The temporary hypocalcaemia lasts up to six months. Patients who are dependent on calcium supplementation after six weeks may be permanently hypocalcaemic [4]. Thyroid cancer surgery for malignant cause is itself a significant risk factor for hypocalcaemia when compared to surgery for benign aetiologies. Age, sex, tumour size, concomitant neck dissection were examined as variables affecting hypocalcaemia. Age, gender and tumour size were not significantly associated with hypocalcaemia. Central compartment neck dissection was seen to be a significant risk factor for temporary hypocalcaemia [8]. Central compartment dissection increases the risk of injury to parathyroid by de-vascularising them or by direct injury [9,10].

Voice dysfunction after thyroid surgery is a common problem and occurs with and without nerve palsy as reported in previous studies [11].

Other than nerve injury there are various other reasons for voice dysfunction like damage to extralaryngeal muscles, an effect of postoperative healing and fibrosis, intubation injury [10-12]. Various authors have used different methods like stroboscopy and intra- and extralaryngeal electromyography, estimation of maximum phonation time and phonation frequency range, to identify the causes and possible ways to identify them [13-15], however, none of these methods are standardised and most need a voice pathologist or surgeons with considerable experience with voice disorders to identify and interpret them. The subjective perception of voice changes itself, varies widely. The average patient is not as bothered as the professional with the change in pitch in his/her voice. In this study, voice fatigue was common symptom in all patients with voice dysfunction. Inability to talk as long as earlier (preoperatively), need to rest their voices in between conversations, were the symptoms common to this group.

After total thyroidectomy, most of the voice changes are temporary provided intraoperative, there was no nerve damage. These changes may be limited to selected perceptual changes such as decrease in pitch and increase in breathiness or increased strain. Vocal fatigue was the most common symptom in patients with voice dysfunction. Subjective voice dysfunction is largely unnoticed by patients unless they are professional voice users or there is recurrent laryngeal nerve palsy.

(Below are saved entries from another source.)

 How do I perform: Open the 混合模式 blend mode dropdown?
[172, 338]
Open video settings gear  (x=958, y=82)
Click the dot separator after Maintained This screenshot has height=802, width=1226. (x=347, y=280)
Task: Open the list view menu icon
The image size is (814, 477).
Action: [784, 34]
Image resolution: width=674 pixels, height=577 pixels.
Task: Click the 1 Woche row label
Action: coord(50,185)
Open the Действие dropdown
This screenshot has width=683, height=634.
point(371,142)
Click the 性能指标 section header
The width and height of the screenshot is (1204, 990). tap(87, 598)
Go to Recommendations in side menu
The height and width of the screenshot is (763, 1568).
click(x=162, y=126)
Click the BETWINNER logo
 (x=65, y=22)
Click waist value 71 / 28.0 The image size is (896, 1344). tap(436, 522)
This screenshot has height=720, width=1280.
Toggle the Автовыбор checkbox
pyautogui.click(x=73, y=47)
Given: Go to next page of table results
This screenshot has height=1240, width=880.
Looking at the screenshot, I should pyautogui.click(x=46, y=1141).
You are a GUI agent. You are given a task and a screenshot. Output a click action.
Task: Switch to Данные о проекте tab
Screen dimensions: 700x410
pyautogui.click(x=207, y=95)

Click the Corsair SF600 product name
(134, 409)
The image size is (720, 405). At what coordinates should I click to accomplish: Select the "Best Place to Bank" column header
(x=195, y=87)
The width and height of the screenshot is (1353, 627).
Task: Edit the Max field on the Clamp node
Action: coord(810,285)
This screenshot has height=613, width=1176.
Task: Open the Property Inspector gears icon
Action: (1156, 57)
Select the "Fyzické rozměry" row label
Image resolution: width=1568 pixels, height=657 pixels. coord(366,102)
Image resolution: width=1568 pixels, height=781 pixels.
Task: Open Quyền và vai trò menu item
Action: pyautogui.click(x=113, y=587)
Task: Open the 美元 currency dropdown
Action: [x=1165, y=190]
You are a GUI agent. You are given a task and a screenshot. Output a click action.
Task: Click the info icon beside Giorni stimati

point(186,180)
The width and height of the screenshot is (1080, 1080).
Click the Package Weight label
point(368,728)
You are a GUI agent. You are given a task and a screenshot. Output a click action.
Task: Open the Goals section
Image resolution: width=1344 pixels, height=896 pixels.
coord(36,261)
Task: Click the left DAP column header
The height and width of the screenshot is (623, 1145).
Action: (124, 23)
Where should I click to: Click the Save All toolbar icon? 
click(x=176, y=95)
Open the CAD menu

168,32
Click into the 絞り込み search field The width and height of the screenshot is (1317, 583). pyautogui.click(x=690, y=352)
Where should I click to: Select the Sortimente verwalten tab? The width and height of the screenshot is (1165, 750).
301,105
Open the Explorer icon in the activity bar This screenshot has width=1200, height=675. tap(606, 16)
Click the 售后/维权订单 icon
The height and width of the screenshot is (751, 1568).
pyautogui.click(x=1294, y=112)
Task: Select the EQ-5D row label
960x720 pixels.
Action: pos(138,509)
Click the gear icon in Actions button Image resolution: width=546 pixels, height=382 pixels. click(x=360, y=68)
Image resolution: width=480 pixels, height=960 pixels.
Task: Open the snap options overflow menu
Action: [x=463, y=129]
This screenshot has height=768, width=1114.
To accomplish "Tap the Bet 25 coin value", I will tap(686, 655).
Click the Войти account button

Unilateral RLN palsy causes severe voice dysfunction and occasional aspiration symptoms. The symptoms rapidly improve in transient nerve palsy in 6-8 months. In permanent nerve palsy, it may take more than a year [16]. In the literature, the figures quoted for permanent RLN palsy varies from 0 to 14% with the highest quoted for malignancy of the thyroid or reoperations of the thyroid [17]. In the present study, the incidence of unilateral RLN palsy was 10%, with 2% transient unilateral RLN palsy and 8% permanent unilateral RLN palsy. There was no significant association of age, sex, tumour size and neck dissection with risk of nerve injury. Tumour size need not predispose to nerve injury as large tumours may be well encapsulated whereas small tumours located close to the tracheoesophageal groove predisposes to nerve injury during dissection.

Most studies in the literature regarding complications of thyroidectomy include both benign and malignant cases. The present study includes all patients with proven or suspicious of malignancy, in an attempt to have a homogenous group with regard to aetiology. One of the important issues with the study is of a smaller sample size. A similar study with larger sample size may give the statistically stronger result.

Hypocalcaemia and voice change are troubling complications for both patient and surgeon. Risk, after surgery, is more in malignant and recurrent cases. In the present study, central compartment neck dissection was strongly associated with risk of hypocalcaemia. A similar study with a larger number may give us the idea about other factors like tumour size, location and their statistical correlation with complications.